[Saved entries]
━━━━━━━━━━━━━━━━

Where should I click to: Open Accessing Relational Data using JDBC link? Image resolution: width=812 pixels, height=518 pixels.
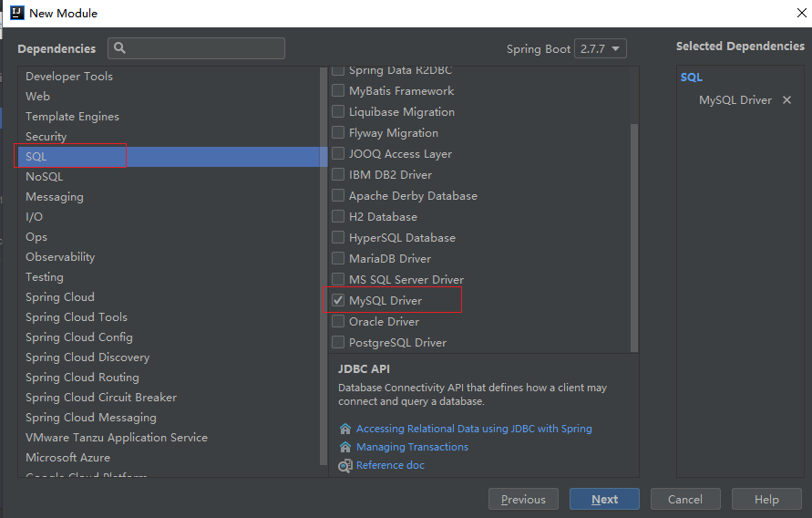point(473,429)
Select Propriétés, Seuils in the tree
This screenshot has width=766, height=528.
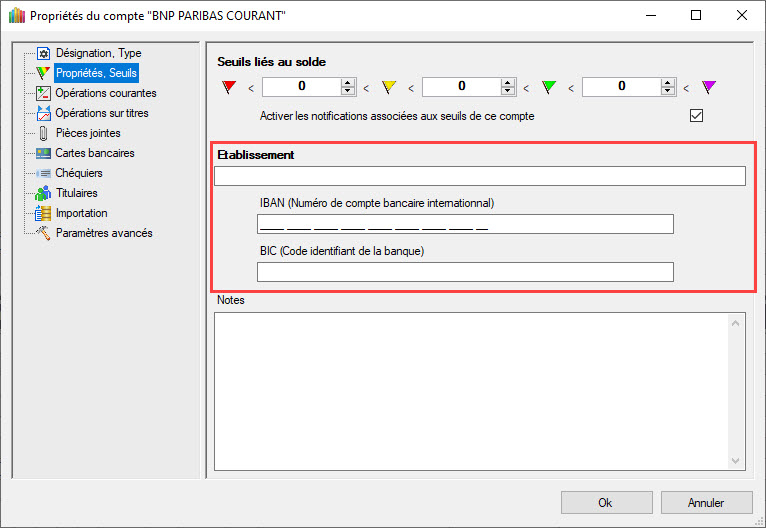click(96, 73)
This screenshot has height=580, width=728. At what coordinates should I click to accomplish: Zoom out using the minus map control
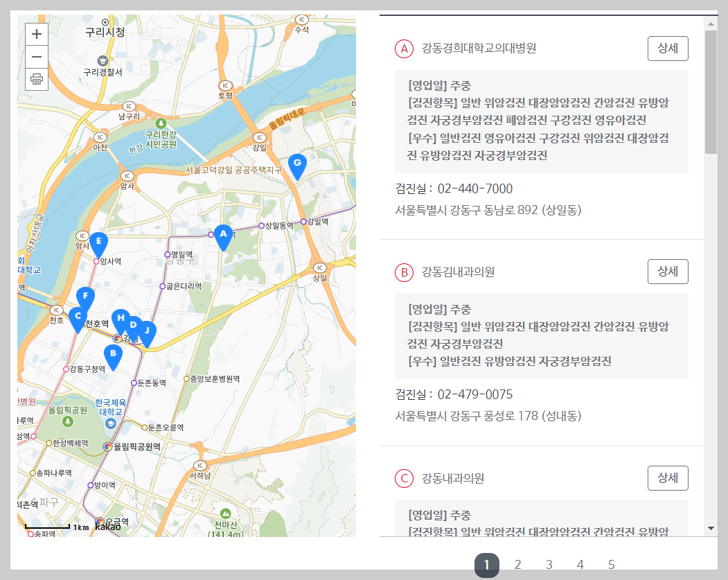[x=36, y=56]
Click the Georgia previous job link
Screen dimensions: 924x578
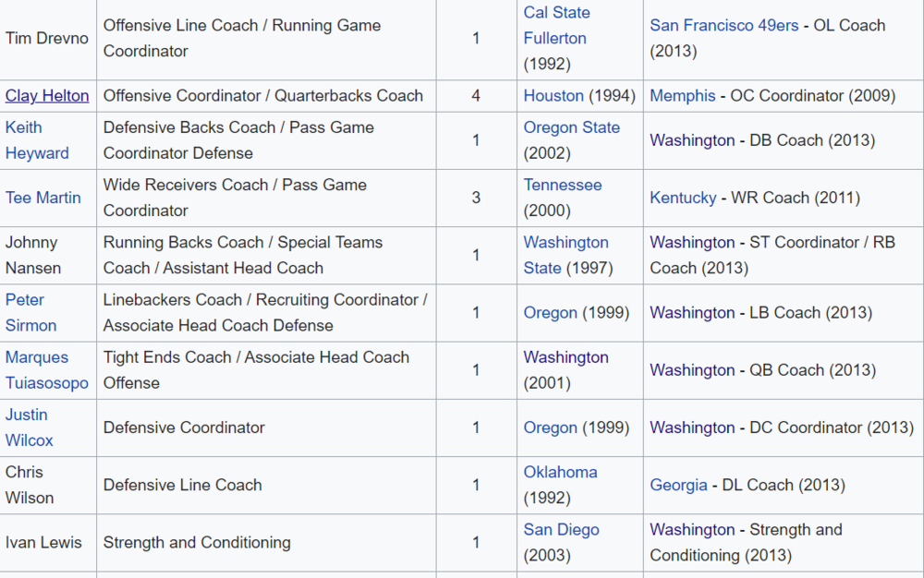tap(678, 485)
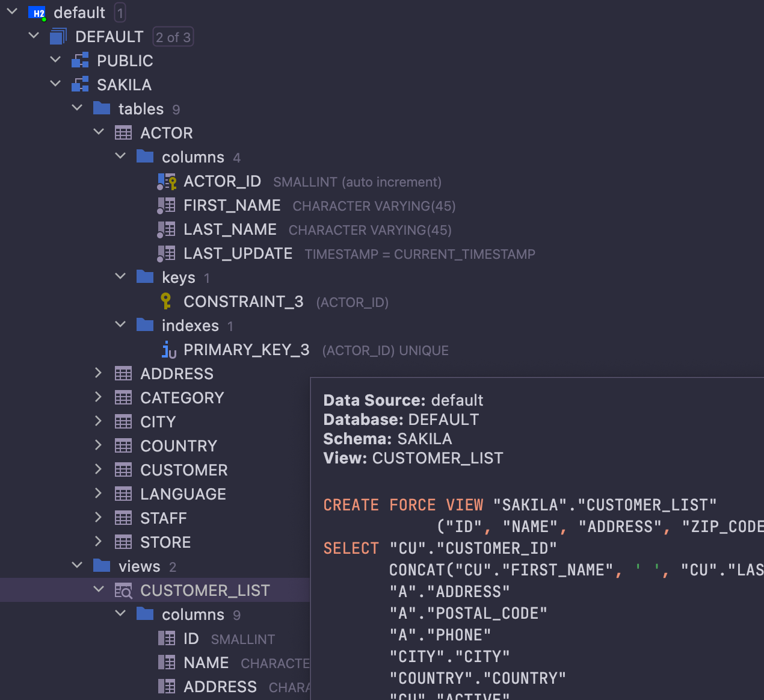Select the COUNTRY table
This screenshot has width=764, height=700.
pos(178,446)
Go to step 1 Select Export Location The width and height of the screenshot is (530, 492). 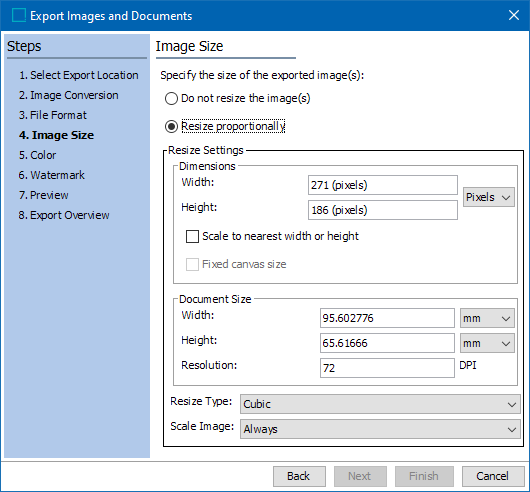pyautogui.click(x=79, y=75)
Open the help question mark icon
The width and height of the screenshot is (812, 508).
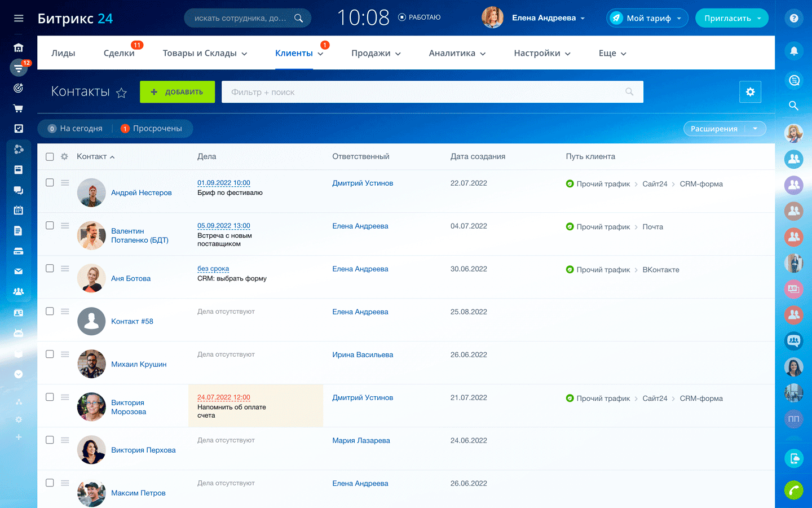[793, 18]
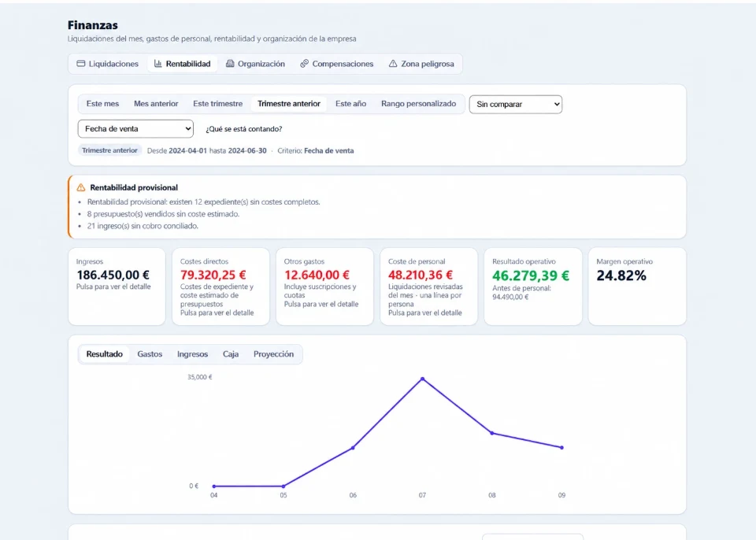Image resolution: width=756 pixels, height=540 pixels.
Task: Select the Este año period
Action: tap(350, 104)
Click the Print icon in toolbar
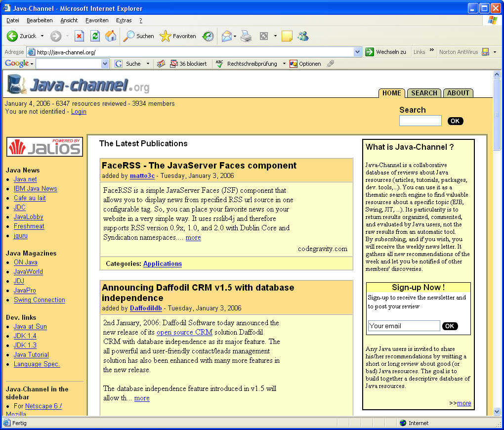Viewport: 504px width, 430px height. coord(246,36)
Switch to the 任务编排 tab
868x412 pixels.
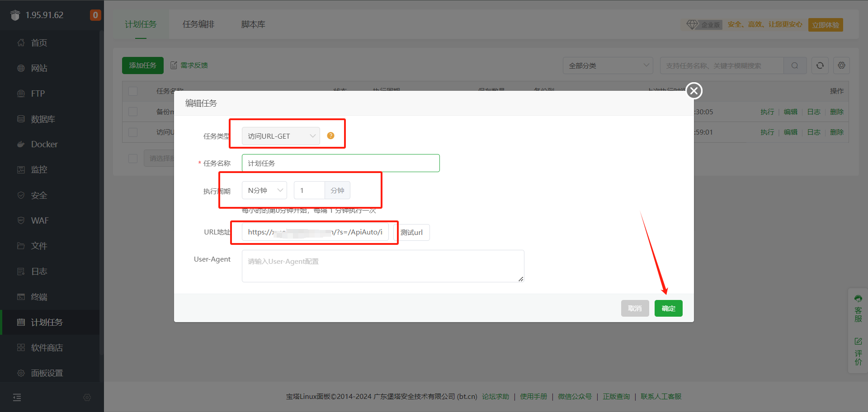[x=198, y=24]
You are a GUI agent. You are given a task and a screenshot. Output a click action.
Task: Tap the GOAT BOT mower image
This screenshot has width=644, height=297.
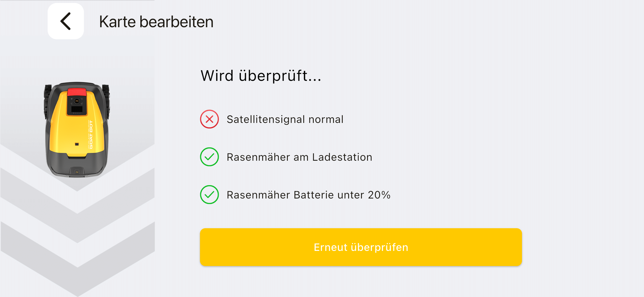(x=77, y=129)
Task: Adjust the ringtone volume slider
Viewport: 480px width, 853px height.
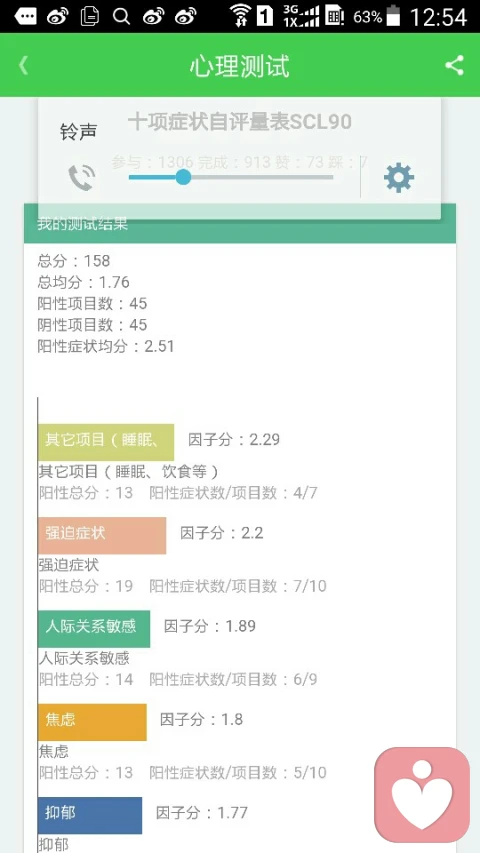Action: click(x=231, y=177)
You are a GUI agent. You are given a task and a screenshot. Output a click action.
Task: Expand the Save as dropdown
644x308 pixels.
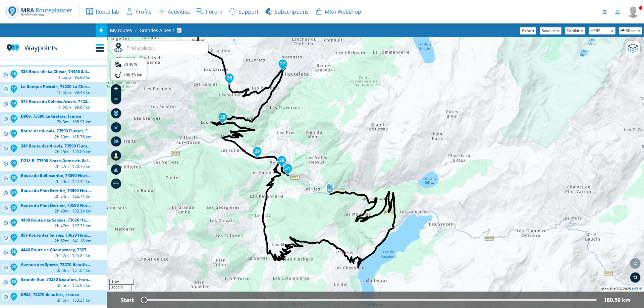coord(550,31)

━━━━━━━━━━━━━━━━

What to produce: Write back word for word every line in the entries above from the one with "868x412 pixels." to the one with "Task: Adjust the ringtone volume slider", ends included, and none of the pictures.

Problem solution:
868x412 pixels.
[x=198, y=24]
You are a GUI agent. You are given a task and a screenshot. Output a click action.
Task: Tap the GOAT BOT mower image
This screenshot has width=644, height=297.
(x=77, y=129)
Task: Adjust the ringtone volume slider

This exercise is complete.